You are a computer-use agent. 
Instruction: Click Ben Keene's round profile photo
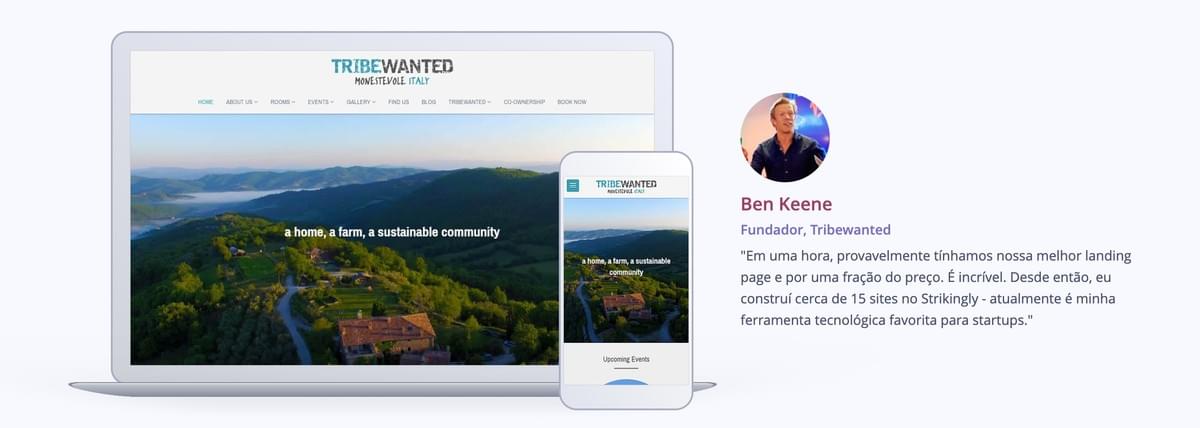(x=785, y=137)
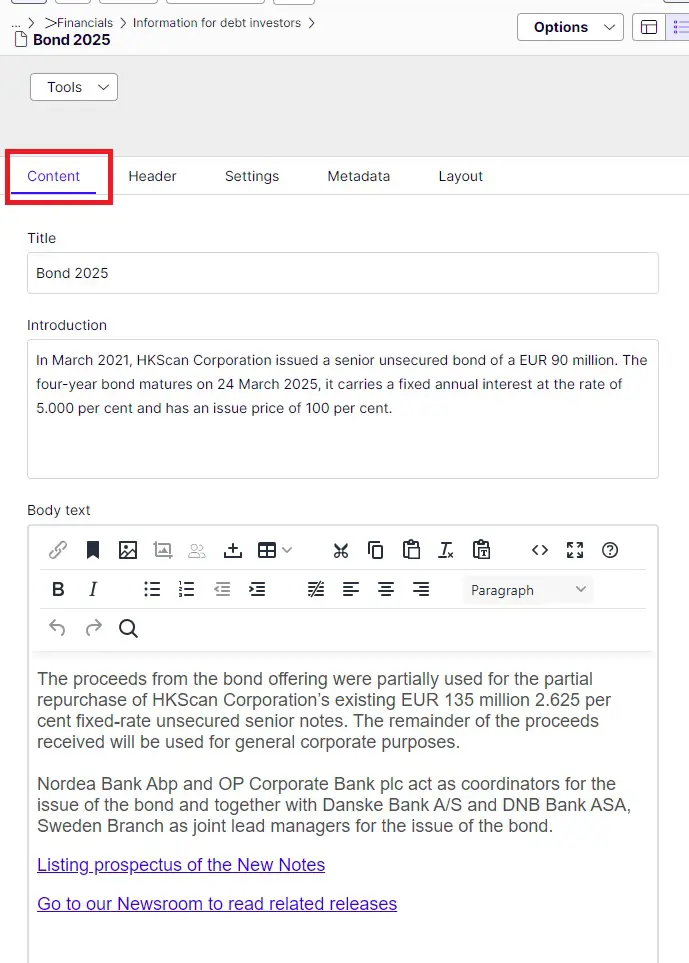Viewport: 689px width, 963px height.
Task: Expand the Tools dropdown
Action: pos(74,87)
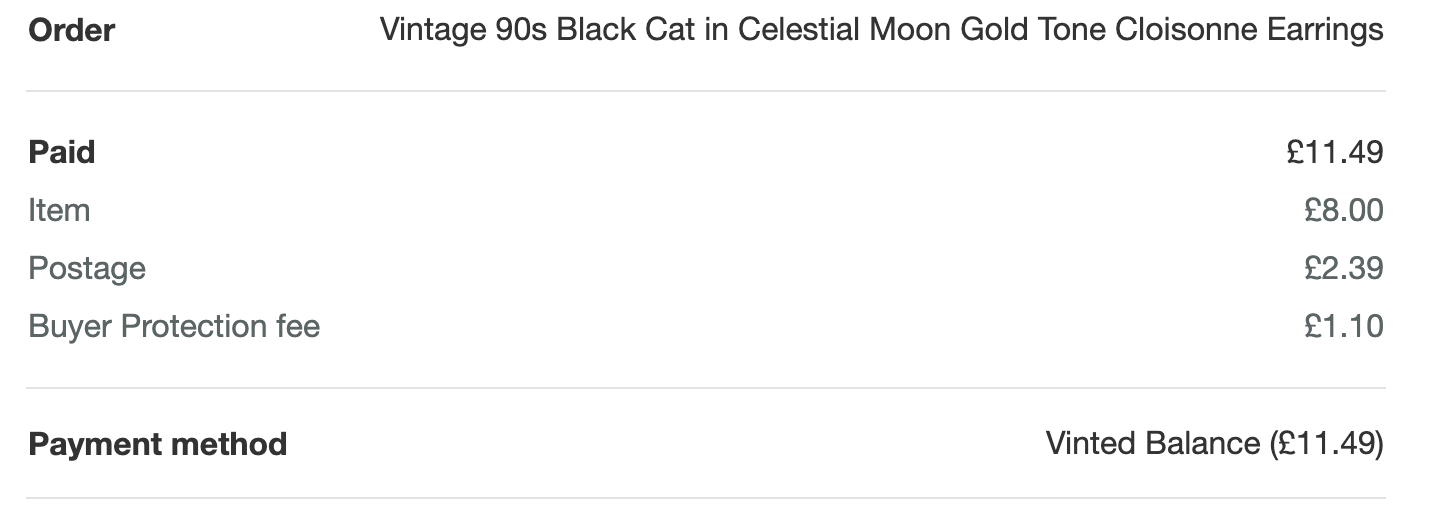Viewport: 1440px width, 512px height.
Task: Click the bold "Order" heading label
Action: (x=71, y=30)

##########

> _Work instructions_
Your reply must hold only the lines from the line containing "Instruction: Click Ben" through the end of the records above, written out exactly, both ends included, with no pictures, please.

> _Response to the exercise_
Instruction: Click Ben Keene's round profile photo
(x=785, y=137)
Viewport: 689px width, 963px height.
Task: Expand the Tools dropdown
Action: pos(74,87)
Viewport: 1440px width, 512px height.
Task: Click the bold "Order" heading label
Action: (x=71, y=30)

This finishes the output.